• Exercise:
When you reach the line in the data below that contains "Click the Accelerators arrow icon", please start repeating lines exactly, and stop after the line that contains "Collapse the Test_Select", repeating nothing else.

• Listed records:
[Start of Attachment]

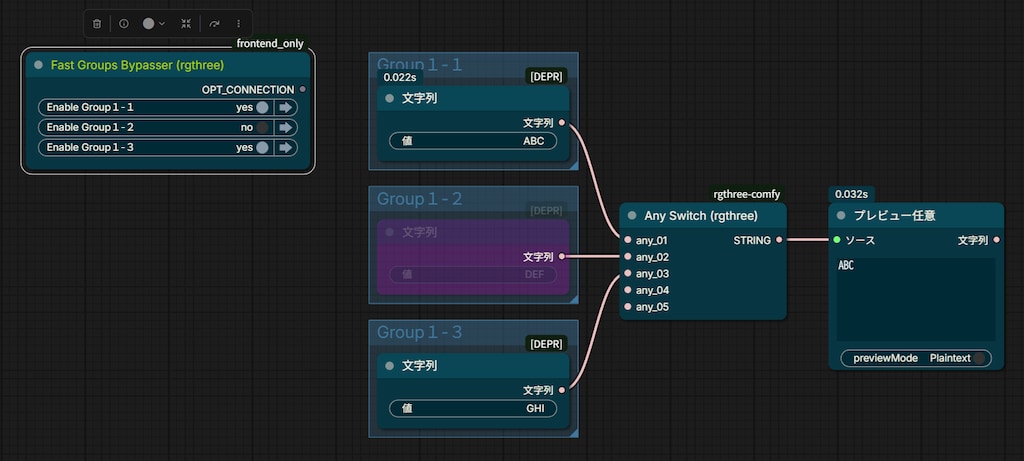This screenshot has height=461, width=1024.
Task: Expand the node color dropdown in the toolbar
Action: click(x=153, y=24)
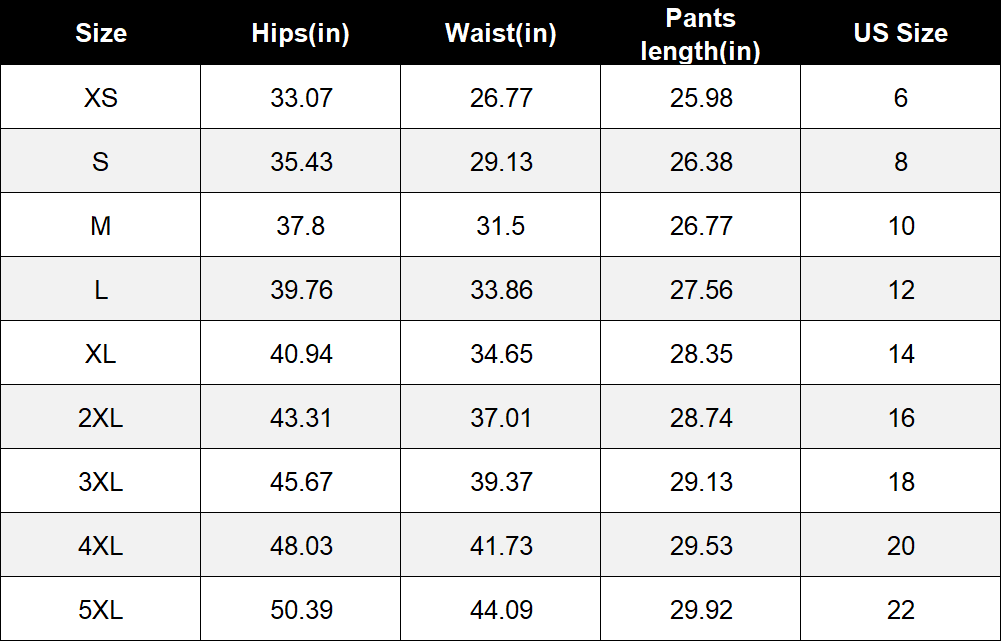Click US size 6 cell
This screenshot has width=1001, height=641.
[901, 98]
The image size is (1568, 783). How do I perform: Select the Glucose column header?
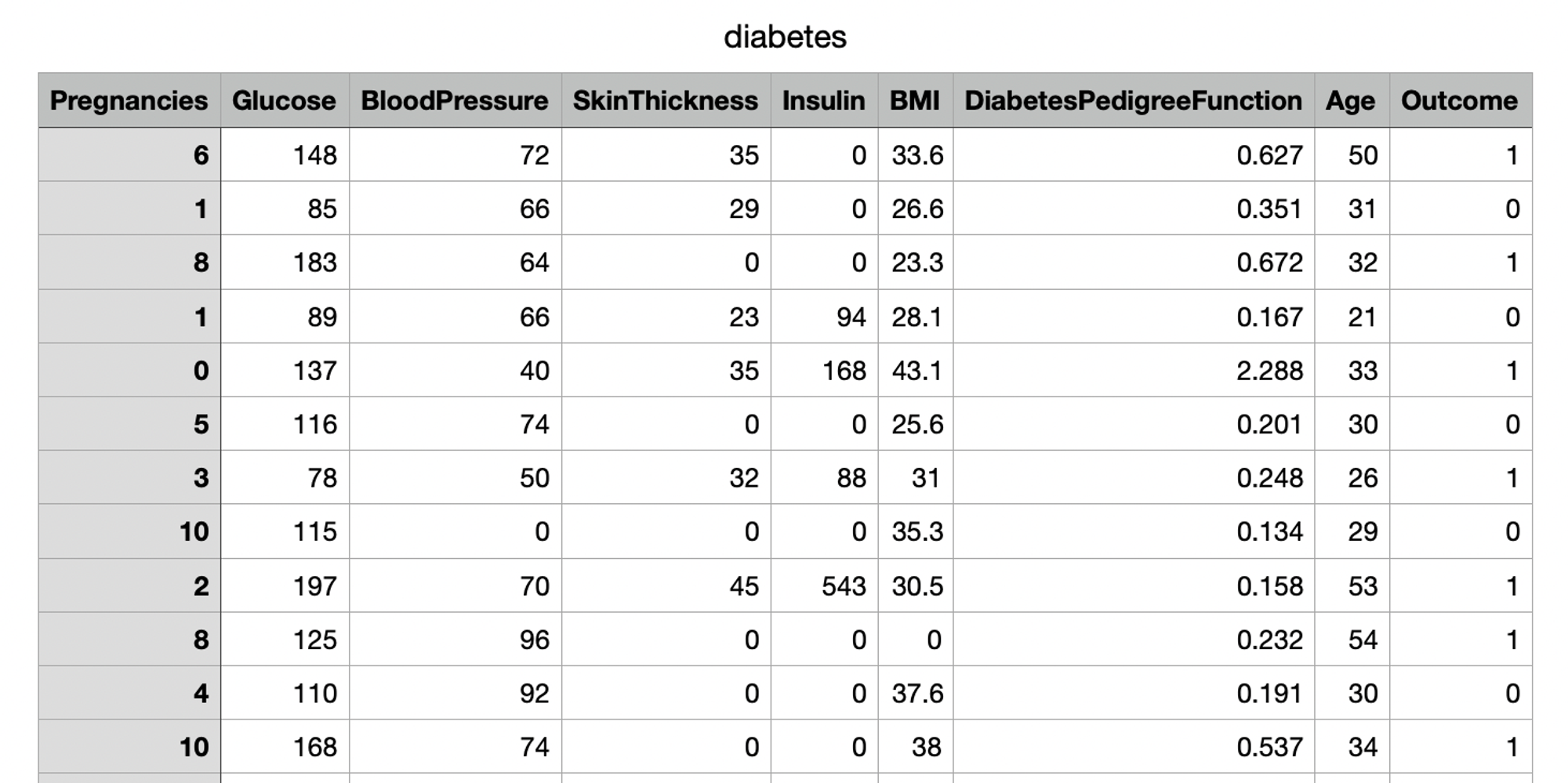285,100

[End of Attachment]
[Start of Attachment]

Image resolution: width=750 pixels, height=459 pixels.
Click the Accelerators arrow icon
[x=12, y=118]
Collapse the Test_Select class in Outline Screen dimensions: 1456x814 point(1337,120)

[End of Attachment]

• Solution:
Click the Accelerators arrow icon
[x=12, y=118]
Collapse the Test_Select class in Outline Screen dimensions: 1456x814 point(1337,120)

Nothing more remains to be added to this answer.